Canada’s stock market skews toward capital-intensive industries that rely heavily on foreign investment such as energy, materials, industrials and utilities. Remaining visible and attractive to major institutional investors is especially important for these companies, and Europe is the largest source of non-North American institutional investment in Canada, according to our data.

United States President Donald Trump’s tariffs and the broader unpredictability of American trade policy have pushed Canada to diversify its economic relationships away from reliance on the U.S. Attracting more capital from Europe gives Canadian companies a buffer against that volatility.

Climate disclosure is one of the clearest levers Canadian companies have to make themselves attractive to European capital. European investors increasingly need credible sustainability information to meet their own reporting obligations, and Canadian companies that lag on climate disclosure risk shutting themselves out of European capital markets altogether.

After Trump’s tariffs

Our report provides preliminary evidence of this European preference for climate-reporting firms. We examined whether climate disclosures helped Canadian firms attract foreign institutional investors following Trump’s April 2, 2025 announcement of sweeping global tariffs, which he dubbed “Liberation Day.”

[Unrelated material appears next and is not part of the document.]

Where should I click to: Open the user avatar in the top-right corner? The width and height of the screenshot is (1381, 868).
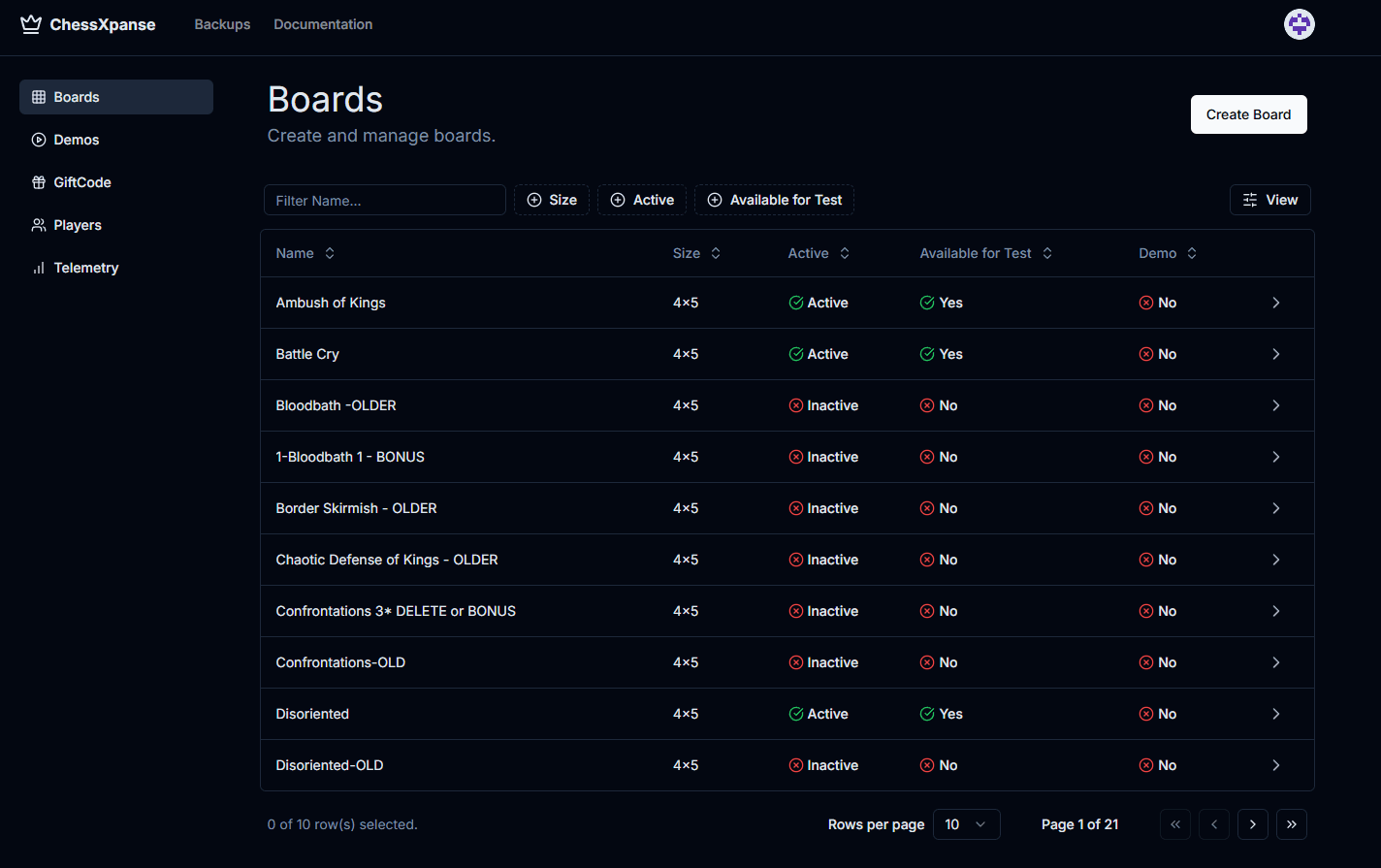coord(1299,24)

We chose that announcement because it created a major external shock to the markets, leading many investors to reassess the risks associated with U.S. assets and prompting some international investors to reduce their exposure to that market.

Liberation Day offered a useful test: as capital moved away from the U.S., did firms that disclosed climate data attract more of it than firms that didn’t? The answer, we found, is yes.

After the shock, firms that reported climate data experienced an almost 25 per cent increase in foreign institutional holdings compared with firms that didn’t disclose. This effect was driven entirely by European investors. The result is statistically meaningful, but the significance level is relatively modest, so it should be interpreted as suggestive rather than conclusive evidence.

We ran additional robustness tests, statistical checks meant to rule out the most likely alternative explanations. We tested whether foreign institutional investors were avoiding Canadian firms that were more financially affected by the tariff announcement and whether they were avoiding Canadian firms that did more business in the U.S. In both cases, our results held.

Europe’s investors want climate data

Climate change is top of mind for institutional investors in Europe, which has the world’s most comprehensive sustainability regulatory environment . European investors understand how climate factors affect a company’s strategy, risk management and financial performance.

For investors operating in the European Union, sustainability performance can be just as important as financial metrics in making portfolio allocation decisions.

Under the EU’s sustainable finance rules , financial market participants are required to disclose sustainability indicators, such as greenhouse gas emissions, carbon footprint, biodiversity, water, waste and social factors. The data must be collected either directly from investee companies or through research that may include third-party data and experts.

When investing in jurisdictions that operate under a mostly voluntary reporting regime, like Canada, disclosure has unique value to European institutional investors because it helps them meet their own reporting obligations.

A case for mandatory disclosure in Canada

Our findings suggest disclosure practices are already shaping where European capital is invested in Canada. It’s likely other countries with voluntary reporting regimes are seeing similar patterns.

Our report also adds to a growing body of evidence in favour of stronger climate disclosure rules . The benefits include better-informed investors, clarity on climate-related risks to financial markets and stronger incentives for companies to act on emissions .

Several major capital hubs are already strengthening their sustainability disclosure regulations, including Japan, Singapore, Australia, Chile and Mexico. In the U.S., California and New York are among several states pressing ahead with their own emissions-reporting rules despite the federal pullback on climate policy.

Savvy Canadian companies have so far been able to retain the interest of European institutional capital through voluntary disclosure. But Canadian securities regulators have the opportunity to follow Europe’s example and mandate climate disclosures for larger Canadian public companies .

Climate change doesn’t care about whether sustainability is in fashion, and the risks are growing. Among other benefits, expanding disclosures could help keep Canadian firms competitive in international capital markets going forward.